I'm looking for an efficient way to translate escape sequences in a string (Unicode) to target characters. The strings are some parsed language strings read from a file that we want to transform according to the rules: (note:the escaping rules are different to those of python itself)
\uxxxx (four hex digits) --> gives the Unicode character with the given code point
\LF \CR \CR+LF --> '' : a backslash character followed by a line break removes
both of them, where line break is not platform specific.
(For example: "aa\\\nbb", "aa\\\rbb", "aa\\\r\nbb" all gives "aabb")
\f --> FF char
\n --> LF char
\r --> CR char
\t --> TAB char
\C where C is any other *Unicode* character ---> gives C itself.

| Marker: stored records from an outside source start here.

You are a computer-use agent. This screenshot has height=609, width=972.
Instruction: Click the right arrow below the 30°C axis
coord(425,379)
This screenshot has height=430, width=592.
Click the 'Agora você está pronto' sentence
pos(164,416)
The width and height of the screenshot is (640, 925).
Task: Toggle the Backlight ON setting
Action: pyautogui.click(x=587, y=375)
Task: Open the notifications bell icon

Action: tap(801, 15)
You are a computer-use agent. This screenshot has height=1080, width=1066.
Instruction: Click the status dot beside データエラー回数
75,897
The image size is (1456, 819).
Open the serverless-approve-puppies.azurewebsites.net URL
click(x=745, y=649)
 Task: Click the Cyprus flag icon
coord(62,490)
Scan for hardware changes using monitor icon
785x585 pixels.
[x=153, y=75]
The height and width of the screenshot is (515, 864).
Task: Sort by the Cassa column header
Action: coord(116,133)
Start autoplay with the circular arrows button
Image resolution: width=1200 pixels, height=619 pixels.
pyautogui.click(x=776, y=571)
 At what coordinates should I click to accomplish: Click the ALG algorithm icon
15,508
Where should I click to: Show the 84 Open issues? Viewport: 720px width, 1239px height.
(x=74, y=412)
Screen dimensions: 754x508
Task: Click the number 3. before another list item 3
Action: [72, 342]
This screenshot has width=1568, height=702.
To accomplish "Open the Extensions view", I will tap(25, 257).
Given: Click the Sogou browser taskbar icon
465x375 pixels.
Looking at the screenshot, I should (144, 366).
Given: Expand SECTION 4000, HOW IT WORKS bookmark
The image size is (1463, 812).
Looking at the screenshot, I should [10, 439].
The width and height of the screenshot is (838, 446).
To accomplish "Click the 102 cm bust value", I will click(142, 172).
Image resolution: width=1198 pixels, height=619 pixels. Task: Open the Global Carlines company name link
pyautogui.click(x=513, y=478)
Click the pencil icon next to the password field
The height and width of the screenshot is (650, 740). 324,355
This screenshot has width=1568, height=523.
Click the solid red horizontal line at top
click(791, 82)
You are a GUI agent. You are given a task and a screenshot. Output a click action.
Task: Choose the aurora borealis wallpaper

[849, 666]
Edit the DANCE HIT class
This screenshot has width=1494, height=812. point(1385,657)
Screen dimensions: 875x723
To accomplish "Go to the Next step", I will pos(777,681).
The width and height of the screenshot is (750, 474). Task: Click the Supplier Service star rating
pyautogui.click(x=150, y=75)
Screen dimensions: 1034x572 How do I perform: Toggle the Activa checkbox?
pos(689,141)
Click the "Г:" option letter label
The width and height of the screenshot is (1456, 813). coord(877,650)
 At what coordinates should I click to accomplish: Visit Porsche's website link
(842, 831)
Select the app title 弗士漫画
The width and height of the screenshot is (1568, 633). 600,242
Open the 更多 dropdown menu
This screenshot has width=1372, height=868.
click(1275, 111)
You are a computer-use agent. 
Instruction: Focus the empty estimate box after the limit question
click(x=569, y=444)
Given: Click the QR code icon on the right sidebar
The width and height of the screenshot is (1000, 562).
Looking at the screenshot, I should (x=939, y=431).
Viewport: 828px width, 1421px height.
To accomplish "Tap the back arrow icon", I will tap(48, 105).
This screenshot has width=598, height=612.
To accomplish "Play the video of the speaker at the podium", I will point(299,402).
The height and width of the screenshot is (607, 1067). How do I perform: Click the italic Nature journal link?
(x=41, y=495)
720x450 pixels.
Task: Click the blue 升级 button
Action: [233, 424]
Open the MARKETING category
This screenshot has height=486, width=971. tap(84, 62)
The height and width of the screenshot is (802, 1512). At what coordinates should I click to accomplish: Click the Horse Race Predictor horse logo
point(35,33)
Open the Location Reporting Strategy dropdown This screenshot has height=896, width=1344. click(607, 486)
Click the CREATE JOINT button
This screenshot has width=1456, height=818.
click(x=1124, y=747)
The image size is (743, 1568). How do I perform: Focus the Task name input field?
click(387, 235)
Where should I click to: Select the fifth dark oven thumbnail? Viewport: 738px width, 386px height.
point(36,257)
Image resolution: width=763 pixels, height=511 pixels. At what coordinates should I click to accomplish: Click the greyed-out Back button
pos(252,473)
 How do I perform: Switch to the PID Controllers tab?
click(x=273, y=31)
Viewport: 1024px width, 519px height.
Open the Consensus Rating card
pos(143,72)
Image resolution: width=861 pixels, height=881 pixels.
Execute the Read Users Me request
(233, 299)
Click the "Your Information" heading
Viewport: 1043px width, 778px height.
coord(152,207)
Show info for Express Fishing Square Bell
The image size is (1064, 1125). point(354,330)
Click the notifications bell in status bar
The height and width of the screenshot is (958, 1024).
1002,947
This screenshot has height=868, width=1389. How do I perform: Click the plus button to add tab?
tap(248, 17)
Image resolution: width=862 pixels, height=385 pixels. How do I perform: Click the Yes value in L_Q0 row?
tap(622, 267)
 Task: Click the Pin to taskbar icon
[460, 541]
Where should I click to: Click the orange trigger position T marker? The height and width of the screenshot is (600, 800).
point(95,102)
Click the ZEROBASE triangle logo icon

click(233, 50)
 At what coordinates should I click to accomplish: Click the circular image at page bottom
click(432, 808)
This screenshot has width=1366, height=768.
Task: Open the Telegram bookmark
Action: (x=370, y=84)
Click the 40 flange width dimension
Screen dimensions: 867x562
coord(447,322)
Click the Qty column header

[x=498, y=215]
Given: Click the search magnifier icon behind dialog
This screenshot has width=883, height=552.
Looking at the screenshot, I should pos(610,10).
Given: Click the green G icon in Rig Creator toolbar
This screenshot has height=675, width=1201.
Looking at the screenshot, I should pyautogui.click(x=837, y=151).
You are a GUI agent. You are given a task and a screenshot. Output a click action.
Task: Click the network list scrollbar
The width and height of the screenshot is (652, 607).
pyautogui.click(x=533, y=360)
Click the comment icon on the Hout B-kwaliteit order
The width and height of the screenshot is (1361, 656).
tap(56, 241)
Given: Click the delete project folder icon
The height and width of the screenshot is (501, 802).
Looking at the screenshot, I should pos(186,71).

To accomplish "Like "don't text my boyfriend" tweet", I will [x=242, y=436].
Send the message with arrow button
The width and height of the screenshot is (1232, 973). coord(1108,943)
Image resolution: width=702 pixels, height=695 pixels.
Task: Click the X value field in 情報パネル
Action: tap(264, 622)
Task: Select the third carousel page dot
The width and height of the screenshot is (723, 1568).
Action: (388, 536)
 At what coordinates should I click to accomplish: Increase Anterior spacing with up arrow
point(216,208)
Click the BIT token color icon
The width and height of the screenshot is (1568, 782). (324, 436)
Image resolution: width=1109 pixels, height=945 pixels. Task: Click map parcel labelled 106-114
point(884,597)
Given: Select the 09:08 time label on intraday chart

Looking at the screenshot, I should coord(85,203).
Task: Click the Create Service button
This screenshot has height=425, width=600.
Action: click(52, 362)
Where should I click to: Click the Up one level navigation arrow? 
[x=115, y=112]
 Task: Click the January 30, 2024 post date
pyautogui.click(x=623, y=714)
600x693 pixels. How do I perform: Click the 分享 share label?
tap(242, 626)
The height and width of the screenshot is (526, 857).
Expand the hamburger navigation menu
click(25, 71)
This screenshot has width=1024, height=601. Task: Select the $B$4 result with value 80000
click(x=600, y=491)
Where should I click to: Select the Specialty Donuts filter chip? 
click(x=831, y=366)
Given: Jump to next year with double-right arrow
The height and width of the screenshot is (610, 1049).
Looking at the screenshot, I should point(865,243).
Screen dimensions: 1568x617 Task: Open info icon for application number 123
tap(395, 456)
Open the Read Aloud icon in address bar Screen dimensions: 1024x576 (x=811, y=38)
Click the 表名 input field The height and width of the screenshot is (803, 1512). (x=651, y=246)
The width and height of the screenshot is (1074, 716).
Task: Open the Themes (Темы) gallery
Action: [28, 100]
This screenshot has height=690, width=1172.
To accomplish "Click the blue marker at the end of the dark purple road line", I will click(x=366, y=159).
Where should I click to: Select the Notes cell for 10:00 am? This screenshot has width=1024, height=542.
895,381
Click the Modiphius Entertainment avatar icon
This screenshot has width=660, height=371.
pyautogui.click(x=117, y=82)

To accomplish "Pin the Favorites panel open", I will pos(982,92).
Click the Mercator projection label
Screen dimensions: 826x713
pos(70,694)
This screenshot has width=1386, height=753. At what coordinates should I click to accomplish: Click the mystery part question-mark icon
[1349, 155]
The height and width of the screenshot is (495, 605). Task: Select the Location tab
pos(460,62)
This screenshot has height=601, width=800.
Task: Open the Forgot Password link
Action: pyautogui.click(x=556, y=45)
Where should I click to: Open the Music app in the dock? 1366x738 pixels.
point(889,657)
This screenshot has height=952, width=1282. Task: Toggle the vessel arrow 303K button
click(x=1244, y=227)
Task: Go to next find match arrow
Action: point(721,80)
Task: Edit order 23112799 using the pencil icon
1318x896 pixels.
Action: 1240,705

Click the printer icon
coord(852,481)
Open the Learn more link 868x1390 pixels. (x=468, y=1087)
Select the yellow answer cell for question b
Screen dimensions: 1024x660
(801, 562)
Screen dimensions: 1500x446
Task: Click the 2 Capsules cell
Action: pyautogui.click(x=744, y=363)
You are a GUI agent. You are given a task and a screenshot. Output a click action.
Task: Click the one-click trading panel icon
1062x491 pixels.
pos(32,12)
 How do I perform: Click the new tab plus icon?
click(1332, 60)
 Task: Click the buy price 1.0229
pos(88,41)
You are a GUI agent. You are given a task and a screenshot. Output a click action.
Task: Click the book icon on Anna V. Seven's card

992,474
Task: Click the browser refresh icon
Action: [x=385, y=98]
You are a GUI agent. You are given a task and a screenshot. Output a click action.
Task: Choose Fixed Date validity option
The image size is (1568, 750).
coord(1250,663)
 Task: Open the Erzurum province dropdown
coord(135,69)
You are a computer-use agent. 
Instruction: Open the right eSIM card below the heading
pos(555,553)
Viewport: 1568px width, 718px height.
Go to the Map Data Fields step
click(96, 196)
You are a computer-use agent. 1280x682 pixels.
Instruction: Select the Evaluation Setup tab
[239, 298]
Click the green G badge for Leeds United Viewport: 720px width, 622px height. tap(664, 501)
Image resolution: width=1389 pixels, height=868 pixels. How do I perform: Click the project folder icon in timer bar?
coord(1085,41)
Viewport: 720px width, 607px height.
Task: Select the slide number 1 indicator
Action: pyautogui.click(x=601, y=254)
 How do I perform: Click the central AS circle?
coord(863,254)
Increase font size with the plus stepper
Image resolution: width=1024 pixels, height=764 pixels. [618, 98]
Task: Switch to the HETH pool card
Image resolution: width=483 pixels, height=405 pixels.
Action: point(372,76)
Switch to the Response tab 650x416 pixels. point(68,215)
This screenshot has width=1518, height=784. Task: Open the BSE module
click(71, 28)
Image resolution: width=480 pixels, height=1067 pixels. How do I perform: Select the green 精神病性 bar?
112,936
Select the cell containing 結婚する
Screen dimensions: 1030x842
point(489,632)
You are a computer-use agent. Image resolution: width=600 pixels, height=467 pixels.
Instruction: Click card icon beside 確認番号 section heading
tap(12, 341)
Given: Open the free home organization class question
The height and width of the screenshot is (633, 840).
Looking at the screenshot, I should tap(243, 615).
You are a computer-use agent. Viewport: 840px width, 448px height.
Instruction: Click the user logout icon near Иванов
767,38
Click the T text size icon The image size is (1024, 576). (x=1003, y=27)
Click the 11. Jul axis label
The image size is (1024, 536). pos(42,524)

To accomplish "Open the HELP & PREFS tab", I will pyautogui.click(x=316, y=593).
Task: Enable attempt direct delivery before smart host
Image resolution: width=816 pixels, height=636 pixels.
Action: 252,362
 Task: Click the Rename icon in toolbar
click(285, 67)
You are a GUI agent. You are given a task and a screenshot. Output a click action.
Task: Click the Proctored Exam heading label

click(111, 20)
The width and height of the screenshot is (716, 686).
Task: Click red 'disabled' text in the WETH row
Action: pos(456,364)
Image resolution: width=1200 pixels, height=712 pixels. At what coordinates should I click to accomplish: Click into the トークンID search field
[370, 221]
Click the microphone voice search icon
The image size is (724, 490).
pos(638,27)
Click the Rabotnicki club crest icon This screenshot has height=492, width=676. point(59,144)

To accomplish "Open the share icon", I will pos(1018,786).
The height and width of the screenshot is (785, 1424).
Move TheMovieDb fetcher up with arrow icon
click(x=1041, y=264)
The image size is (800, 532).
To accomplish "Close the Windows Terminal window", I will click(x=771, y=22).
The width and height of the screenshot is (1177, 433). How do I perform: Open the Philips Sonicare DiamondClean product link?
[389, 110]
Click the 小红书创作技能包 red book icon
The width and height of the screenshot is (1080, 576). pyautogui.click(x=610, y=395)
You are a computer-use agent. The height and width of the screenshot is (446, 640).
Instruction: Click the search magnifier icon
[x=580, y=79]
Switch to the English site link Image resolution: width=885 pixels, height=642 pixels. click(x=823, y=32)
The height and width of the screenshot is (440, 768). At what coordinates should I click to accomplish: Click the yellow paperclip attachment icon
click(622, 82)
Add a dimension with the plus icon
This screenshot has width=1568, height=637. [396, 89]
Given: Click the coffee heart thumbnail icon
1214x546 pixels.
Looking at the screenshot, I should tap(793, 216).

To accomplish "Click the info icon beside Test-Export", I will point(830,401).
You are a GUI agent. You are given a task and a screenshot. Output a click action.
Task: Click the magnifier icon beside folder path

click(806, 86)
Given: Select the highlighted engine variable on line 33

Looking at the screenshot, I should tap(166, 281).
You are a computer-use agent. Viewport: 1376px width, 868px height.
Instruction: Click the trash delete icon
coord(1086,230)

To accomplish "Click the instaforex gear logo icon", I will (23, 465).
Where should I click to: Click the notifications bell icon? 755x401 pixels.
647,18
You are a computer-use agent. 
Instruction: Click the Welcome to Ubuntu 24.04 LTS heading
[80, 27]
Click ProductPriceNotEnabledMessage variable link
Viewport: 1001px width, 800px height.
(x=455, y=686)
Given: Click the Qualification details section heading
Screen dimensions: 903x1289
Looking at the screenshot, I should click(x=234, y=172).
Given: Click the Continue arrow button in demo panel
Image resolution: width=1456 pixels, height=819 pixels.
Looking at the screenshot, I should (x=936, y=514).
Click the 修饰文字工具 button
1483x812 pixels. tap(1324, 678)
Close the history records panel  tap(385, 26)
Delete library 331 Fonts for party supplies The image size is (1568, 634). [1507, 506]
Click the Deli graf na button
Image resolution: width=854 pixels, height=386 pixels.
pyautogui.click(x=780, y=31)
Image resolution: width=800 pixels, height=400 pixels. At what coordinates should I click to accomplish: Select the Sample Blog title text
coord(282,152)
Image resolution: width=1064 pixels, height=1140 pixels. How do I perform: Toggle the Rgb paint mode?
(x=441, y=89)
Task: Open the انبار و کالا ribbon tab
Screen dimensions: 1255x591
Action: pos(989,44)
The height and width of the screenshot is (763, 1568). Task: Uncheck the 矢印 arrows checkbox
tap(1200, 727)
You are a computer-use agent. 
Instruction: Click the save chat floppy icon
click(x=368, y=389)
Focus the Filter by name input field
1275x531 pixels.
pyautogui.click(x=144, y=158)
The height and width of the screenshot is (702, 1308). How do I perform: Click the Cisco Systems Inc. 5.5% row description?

This includes the escaped backslash '\\' sequence, which should be consumed
first from left to right:
r'\\\\u0050' --> r'\\u0050'
r'\\\\\u0050' --> r'\\P'
(Basically these rules are somewhat similar to the escaping rules available in many languages for example Perl and Ruby if I'm not wrong)
(Please note: my usage of raw or normal form of strings in the examples is just for illustration to show how exactly the strings are translated)
Is it possible with such rules to improve on the most naive method of looping through the string and doing lookaheads, appending to a target string in the process.
A somewhat similar question here offers answers based on splitting and re-joining the string, but I don't think that can be applied here because of the successive escapes issue.